_REQUIRED ACTION_. Restate each entry below without changing a word.

_TASK DATA_.

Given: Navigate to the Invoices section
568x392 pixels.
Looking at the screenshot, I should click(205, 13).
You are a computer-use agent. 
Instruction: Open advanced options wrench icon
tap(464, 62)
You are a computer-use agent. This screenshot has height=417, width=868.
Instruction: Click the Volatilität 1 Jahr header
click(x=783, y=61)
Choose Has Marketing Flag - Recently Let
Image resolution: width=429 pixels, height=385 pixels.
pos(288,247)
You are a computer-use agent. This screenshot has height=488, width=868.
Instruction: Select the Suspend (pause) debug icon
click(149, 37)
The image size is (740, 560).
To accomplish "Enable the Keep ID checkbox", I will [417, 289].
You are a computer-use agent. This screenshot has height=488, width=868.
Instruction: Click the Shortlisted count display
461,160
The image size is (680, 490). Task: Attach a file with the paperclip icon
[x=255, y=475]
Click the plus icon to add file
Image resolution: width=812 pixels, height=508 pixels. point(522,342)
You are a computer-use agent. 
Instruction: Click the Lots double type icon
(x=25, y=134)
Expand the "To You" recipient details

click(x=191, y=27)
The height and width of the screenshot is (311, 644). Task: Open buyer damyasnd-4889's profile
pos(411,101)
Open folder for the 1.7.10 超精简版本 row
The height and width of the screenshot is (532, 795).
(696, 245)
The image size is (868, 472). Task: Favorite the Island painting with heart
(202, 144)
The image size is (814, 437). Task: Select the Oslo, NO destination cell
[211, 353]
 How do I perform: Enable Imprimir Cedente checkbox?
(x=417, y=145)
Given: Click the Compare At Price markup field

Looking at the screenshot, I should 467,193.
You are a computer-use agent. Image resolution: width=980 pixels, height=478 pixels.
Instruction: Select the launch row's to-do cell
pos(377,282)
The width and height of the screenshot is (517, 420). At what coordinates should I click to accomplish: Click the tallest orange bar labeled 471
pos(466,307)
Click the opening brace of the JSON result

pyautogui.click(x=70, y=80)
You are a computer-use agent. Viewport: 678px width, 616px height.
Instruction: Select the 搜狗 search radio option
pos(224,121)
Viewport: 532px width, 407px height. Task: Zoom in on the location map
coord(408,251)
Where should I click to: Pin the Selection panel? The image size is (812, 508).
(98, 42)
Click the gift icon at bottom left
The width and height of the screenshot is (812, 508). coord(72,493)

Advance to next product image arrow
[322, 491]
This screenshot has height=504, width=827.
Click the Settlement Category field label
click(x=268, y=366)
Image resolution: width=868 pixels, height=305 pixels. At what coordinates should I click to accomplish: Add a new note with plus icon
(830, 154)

_RESULT_.
Given: Navigate to the Invoices section
568x392 pixels.
Looking at the screenshot, I should click(205, 13).
You are a computer-use agent. 
Instruction: Open advanced options wrench icon
tap(464, 62)
You are a computer-use agent. This screenshot has height=417, width=868.
Instruction: Click the Volatilität 1 Jahr header
click(x=783, y=61)
Choose Has Marketing Flag - Recently Let
Image resolution: width=429 pixels, height=385 pixels.
pos(288,247)
You are a computer-use agent. This screenshot has height=488, width=868.
Instruction: Select the Suspend (pause) debug icon
click(149, 37)
The image size is (740, 560).
To accomplish "Enable the Keep ID checkbox", I will [417, 289].
You are a computer-use agent. This screenshot has height=488, width=868.
Instruction: Click the Shortlisted count display
461,160
The image size is (680, 490). Task: Attach a file with the paperclip icon
[x=255, y=475]
Click the plus icon to add file
Image resolution: width=812 pixels, height=508 pixels. point(522,342)
You are a computer-use agent. 
Instruction: Click the Lots double type icon
(x=25, y=134)
Expand the "To You" recipient details

click(x=191, y=27)
The height and width of the screenshot is (311, 644). Task: Open buyer damyasnd-4889's profile
pos(411,101)
Open folder for the 1.7.10 超精简版本 row
The height and width of the screenshot is (532, 795).
(696, 245)
The image size is (868, 472). Task: Favorite the Island painting with heart
(202, 144)
The image size is (814, 437). Task: Select the Oslo, NO destination cell
[211, 353]
 How do I perform: Enable Imprimir Cedente checkbox?
(x=417, y=145)
Given: Click the Compare At Price markup field

Looking at the screenshot, I should 467,193.
You are a computer-use agent. Image resolution: width=980 pixels, height=478 pixels.
Instruction: Select the launch row's to-do cell
pos(377,282)
The width and height of the screenshot is (517, 420). At what coordinates should I click to accomplish: Click the tallest orange bar labeled 471
pos(466,307)
Click the opening brace of the JSON result

pyautogui.click(x=70, y=80)
You are a computer-use agent. Viewport: 678px width, 616px height.
Instruction: Select the 搜狗 search radio option
pos(224,121)
Viewport: 532px width, 407px height. Task: Zoom in on the location map
coord(408,251)
Where should I click to: Pin the Selection panel? The image size is (812, 508).
(98, 42)
Click the gift icon at bottom left
The width and height of the screenshot is (812, 508). coord(72,493)

Advance to next product image arrow
[322, 491]
This screenshot has height=504, width=827.
Click the Settlement Category field label
click(x=268, y=366)
Image resolution: width=868 pixels, height=305 pixels. At what coordinates should I click to accomplish: Add a new note with plus icon
(830, 154)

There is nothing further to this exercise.